Seattle indie rock band Patty & The Oh’s releases their single, “Heard Some Kinda Light,” on January 31. It’s off their debut album, “Out of Everything,” due out March 3. As Valentine’s Day approaches, the single serves as a love letter from frontman Patrick Weatherly to his wife and Patty & The Oh’s member, Ashley. Patty & The Oh’s tells their love story with Lou Reed-esque vocals and keys, twinkling and dancing like neurons exploding into love at first sight. Read more
Bio
It’s not entirely accurate to say Patty & The Oh’s are from Seattle, Alabama, Nashville, rural Oregon, Boston, or Maine. Just like their music doesn’t fit neatly into one genre, they don’t fit neatly into any one place. A cross-regionality of sound, their music could be best described as South meets Northwest, Johnny Cash meets Seattle-infused indie pop rock.

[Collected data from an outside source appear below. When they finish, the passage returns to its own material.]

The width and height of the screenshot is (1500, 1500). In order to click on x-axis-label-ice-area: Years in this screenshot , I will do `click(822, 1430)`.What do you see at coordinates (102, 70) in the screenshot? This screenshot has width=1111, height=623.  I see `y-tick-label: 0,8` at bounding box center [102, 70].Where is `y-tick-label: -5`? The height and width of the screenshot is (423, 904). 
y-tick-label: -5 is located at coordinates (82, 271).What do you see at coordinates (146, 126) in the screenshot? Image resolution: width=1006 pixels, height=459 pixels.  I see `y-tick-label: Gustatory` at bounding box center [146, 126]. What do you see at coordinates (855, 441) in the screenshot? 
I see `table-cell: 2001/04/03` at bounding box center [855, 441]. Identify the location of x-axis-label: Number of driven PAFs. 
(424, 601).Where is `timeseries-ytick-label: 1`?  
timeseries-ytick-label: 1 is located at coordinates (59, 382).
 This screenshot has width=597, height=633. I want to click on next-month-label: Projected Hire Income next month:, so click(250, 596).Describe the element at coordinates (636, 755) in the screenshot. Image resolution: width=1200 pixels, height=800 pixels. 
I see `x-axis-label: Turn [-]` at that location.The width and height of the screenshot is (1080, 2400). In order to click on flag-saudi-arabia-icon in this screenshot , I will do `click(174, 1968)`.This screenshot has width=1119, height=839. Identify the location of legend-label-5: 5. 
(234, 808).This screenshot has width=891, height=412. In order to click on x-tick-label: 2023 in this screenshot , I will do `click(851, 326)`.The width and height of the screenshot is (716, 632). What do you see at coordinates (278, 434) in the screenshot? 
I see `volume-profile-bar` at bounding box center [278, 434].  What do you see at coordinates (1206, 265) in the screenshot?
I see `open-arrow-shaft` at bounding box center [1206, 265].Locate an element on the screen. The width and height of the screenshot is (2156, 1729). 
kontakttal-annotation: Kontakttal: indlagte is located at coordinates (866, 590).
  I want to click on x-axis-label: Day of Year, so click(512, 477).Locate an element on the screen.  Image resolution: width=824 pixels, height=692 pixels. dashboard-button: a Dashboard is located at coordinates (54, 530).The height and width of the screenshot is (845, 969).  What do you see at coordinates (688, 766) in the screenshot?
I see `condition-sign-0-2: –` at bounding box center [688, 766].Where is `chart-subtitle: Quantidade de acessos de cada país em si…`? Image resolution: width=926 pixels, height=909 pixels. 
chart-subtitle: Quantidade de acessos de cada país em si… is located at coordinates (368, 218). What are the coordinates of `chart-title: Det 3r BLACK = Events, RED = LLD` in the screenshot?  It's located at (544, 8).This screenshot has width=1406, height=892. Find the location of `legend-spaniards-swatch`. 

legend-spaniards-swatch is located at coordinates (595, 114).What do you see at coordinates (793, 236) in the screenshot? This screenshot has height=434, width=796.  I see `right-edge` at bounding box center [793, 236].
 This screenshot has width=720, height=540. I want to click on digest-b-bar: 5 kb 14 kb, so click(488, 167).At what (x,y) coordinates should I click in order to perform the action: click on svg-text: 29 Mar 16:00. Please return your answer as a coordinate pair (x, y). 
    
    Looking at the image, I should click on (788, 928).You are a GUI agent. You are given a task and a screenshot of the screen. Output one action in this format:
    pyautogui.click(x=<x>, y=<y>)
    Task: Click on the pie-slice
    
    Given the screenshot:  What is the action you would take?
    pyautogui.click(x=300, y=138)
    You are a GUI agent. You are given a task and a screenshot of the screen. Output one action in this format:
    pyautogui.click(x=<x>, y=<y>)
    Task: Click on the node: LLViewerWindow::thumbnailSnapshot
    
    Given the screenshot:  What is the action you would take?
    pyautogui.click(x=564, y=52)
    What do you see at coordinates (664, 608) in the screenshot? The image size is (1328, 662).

Patty & The Oh’s create a sense of belonging for those who feel they don’t belong. Frontman Patrick Weatherly says, “I would be lying if I didn’t say that finding a home and a place to fit in and a community to support and be supported by has been a struggle my entire career.” Even as a kid, Patrick felt he never really fit in in the South where he grew up. He says, “It’s why I turned to songwriting in the first place.” Songwriting is where the band brings regions, styles, and eras together. Listeners' feedback is brought into the music, giving them a stake in the process and a place they belong. The songwriting is also where Patrick confronts the systems of power that maintain inequity in our world.